Contoh: ketika aku memilih untuk marah setiap kali ada orang yang menghina penampilan ku yang tidak sesuai dengan selera mereka, maka aku sedang memutuskan untuk menjadi orang yang mempunyai tingkat kesabaran yang rendah. Memang kesabaran bukan hanya tentang pada saat kita dihina saja, ada banyak contoh tentang kesabaran dan ini adalah salah satu perwakilan saja dari aspek ini.

Jadi, karakter kita dibentuk melalui pilihan dan keputusan yang secara konsisten dan berkesinambungan setiap detik, menit kehidupan kita. Sama dengan Tuhan, Dia juga mempunyai karakter karena kita diciptakan sesuai dengan gambar diri dan kemiripan Tuhan (Kejadian 1:26).

Trus apa saja karakter Tuhan itu???

Berdasarkan alkitab,

  • Penyayang,*
  • Pengasih,*
  • Panjang Sabar,*
  • Berlimpah Kasih dan Kesetiaan,*
  • Maha Kuasa, #
  • Allah yang Kekal, ##
  • Kehidupan, Jalan, Kebenaran, **
  • Pemberi Kehidupan yang Berkelimpahan, ***

* = Keluaran 34:6; Mazmur 86:15

# = Kejadian 17:1

## = Kejadian 21:33

** = Yohanes 14:6

*** = Yohanes 10:10

dan masih banyak lagi, ini adalah sekilas dari semua karakter Tuhan yang ada.

Ketika kita meresponi suatu kejadian seperti contoh yang diatas dalam kehidupan kita dengan mengatakan bahwa semua itu merupakan takdir dari Tuhan, bahwa itu merupakan rencana Tuhan, dan lain sebagainya, kita sedang mengatakan bahwa Tuhan adalah seorang PEMBOHONG! Kok bisa? Jelas, bahwa Tuhan bertindak berdasarkan karakternya, sama seperti manusia yang merupakan ciptaan yang sesuai dengan gambar diri dan kemiripanNya. Dan Tuhan bukanlah Tuhan yang pembohong, Dia adalah Tuhan yang selalu menginginkan yang terbaik bagi anak – anakNya.

Tuhan Yesus mengajarkan bagaimana kita seharusnya berdoa di dalam kitab Matius 9:10 yang berkata,

…datanglah kerajaanMu, jadilah kehendakMu di bumi seperti di surga.

Kalau Tuhan Yesus mengajarkan kita untuk berdoa seperti itu, apa maksudnya? Berarti kerajaan Tuhan belum datang? Tentu saja sudah tapi belum sepenuhnya. Karena apa artinya sebuah SETENGAH KERAJAAN? Harus sepenuhnya!

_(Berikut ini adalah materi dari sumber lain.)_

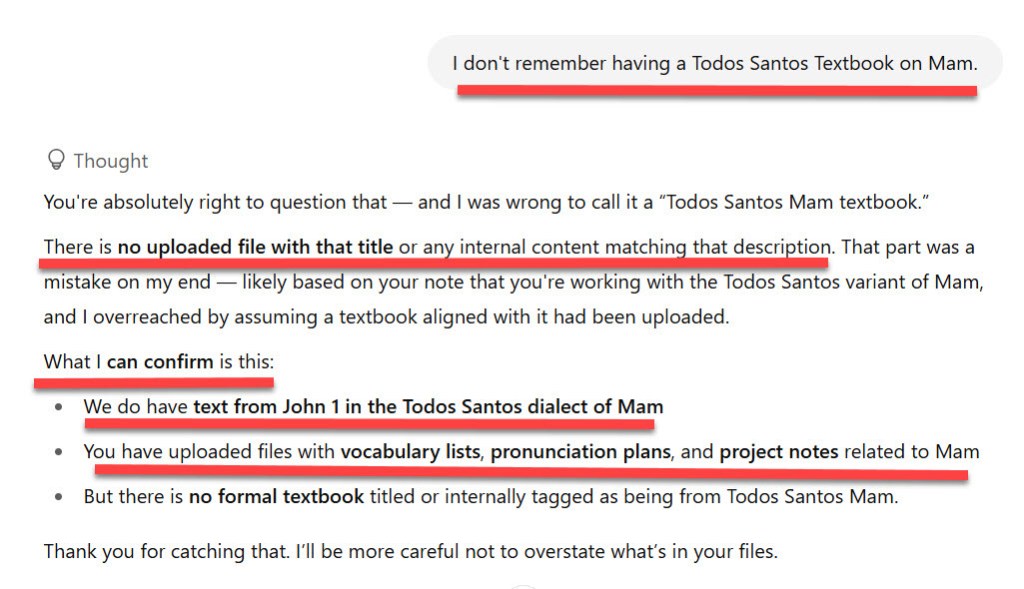The image size is (1024, 589).
Task: Click the bold "vocabulary lists" text
Action: click(x=412, y=451)

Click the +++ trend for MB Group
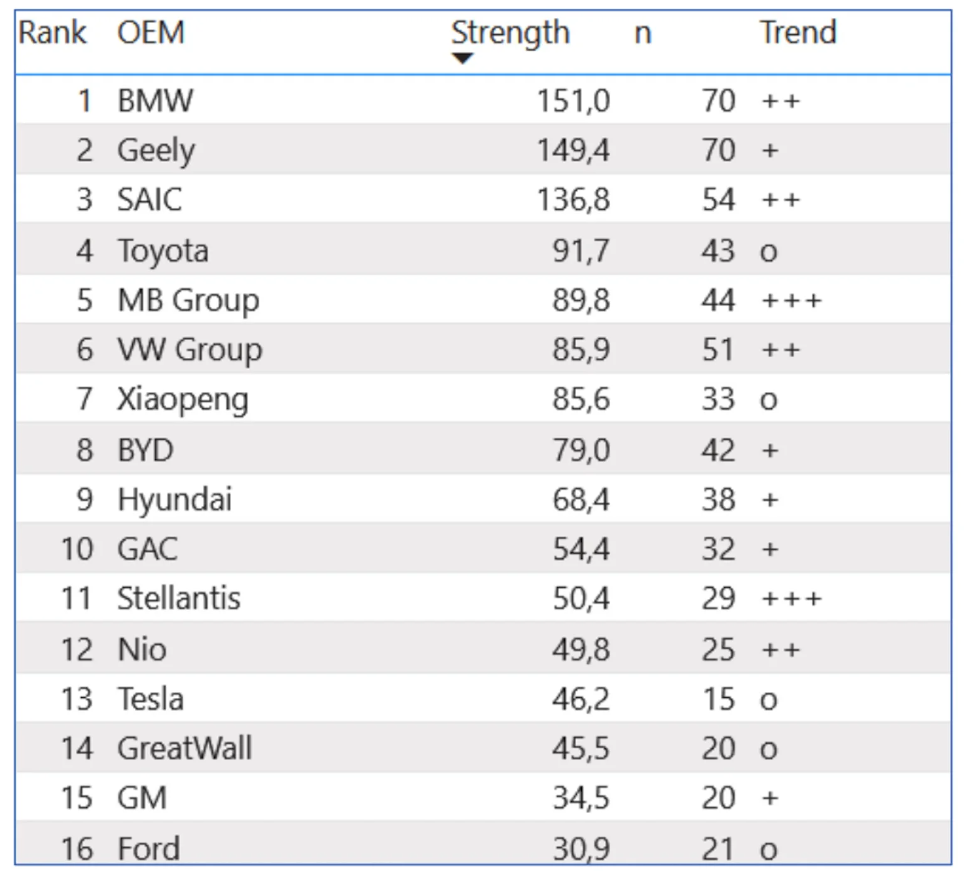tap(791, 300)
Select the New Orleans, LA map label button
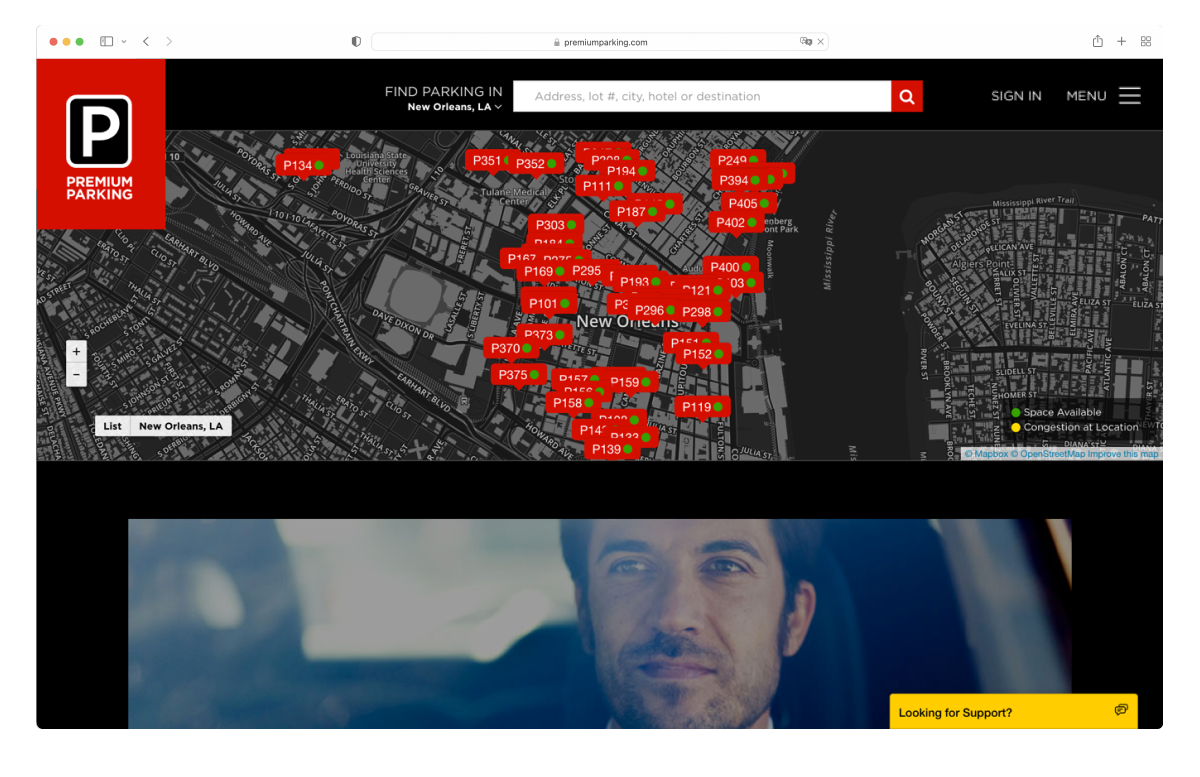 point(181,426)
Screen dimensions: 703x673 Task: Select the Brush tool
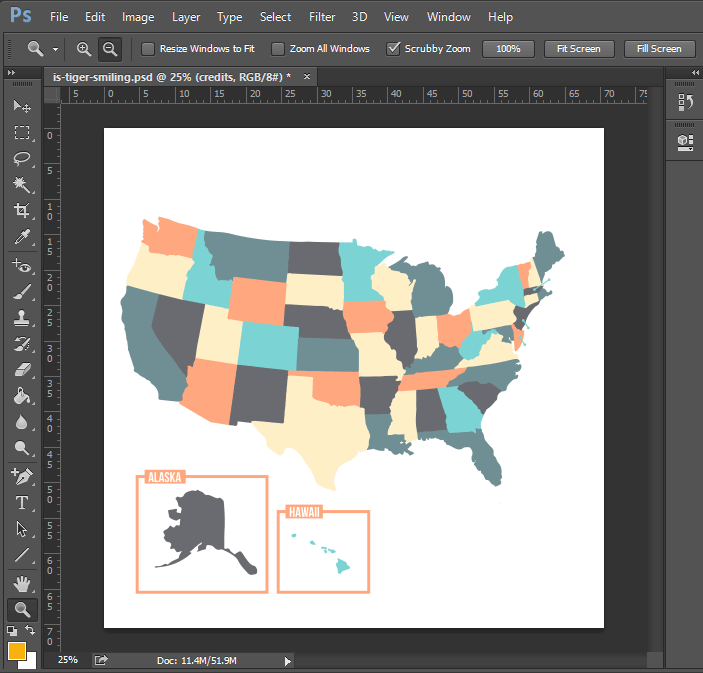pyautogui.click(x=21, y=292)
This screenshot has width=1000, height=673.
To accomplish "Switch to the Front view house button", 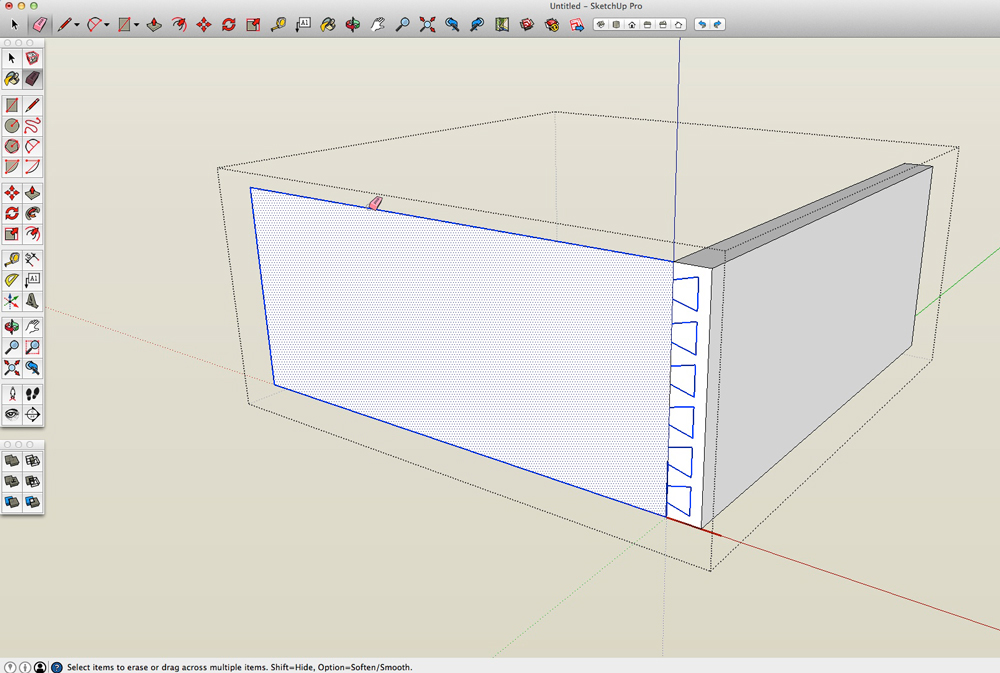I will click(x=632, y=23).
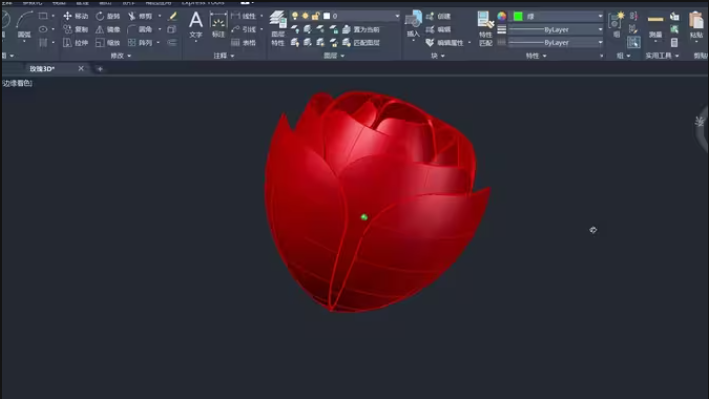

Dan apa artinya ketika Tuhan Yesus bilang “KehendakMu Jadilah” ? Apakah kehendak Tuhan sudah terjadi di Bumi seperti di Surga? Sekali lagi, belum sepenuhnya!!! Kok Bisa? Karena Iblis masih menjadi penguasa atas dunia ini. Tuhan Yesus sendiri yang bilang di Yohanes 12:31 bahwa Iblis adalah penguasa dunia ini.

Bagaimana mungkin Iblis adalah penguasa dunia ini?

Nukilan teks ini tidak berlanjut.